## [Your objective]
The lines wanted are those from the one containing "Tap the Order clipboard icon" to the last line of the entries below; output them exactly, leaving out pictures.

[Records from a data source]
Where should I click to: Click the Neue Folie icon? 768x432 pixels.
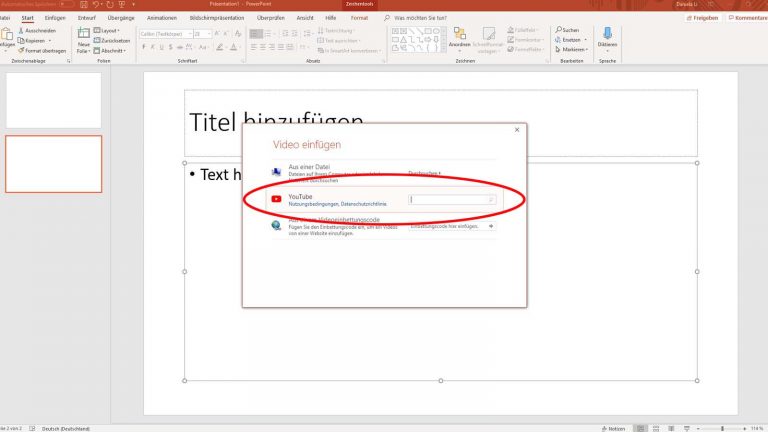(84, 40)
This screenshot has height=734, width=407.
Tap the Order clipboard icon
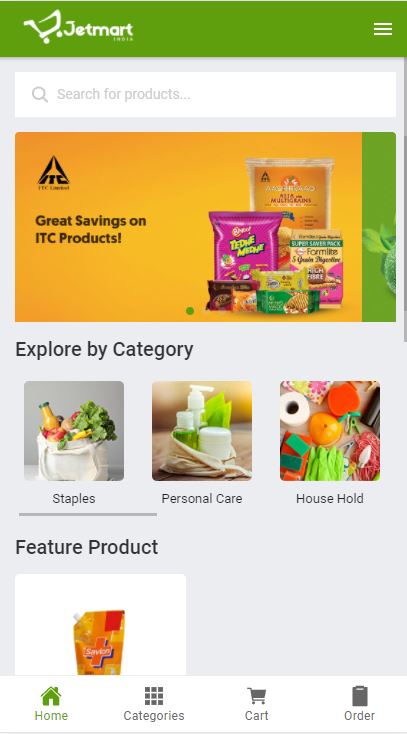click(x=360, y=696)
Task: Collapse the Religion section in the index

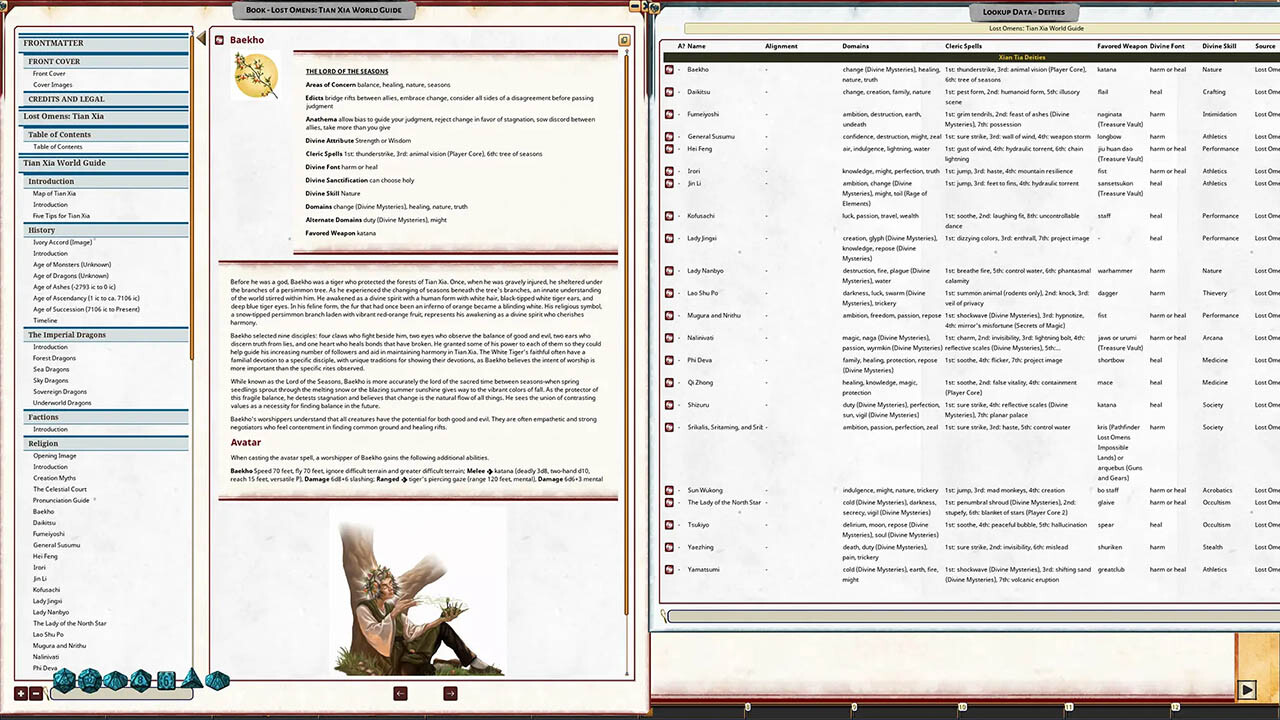Action: click(x=43, y=443)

## [Written response]
Tap the Order clipboard icon
click(x=360, y=696)
Task: Collapse the Religion section in the index

Action: click(x=43, y=443)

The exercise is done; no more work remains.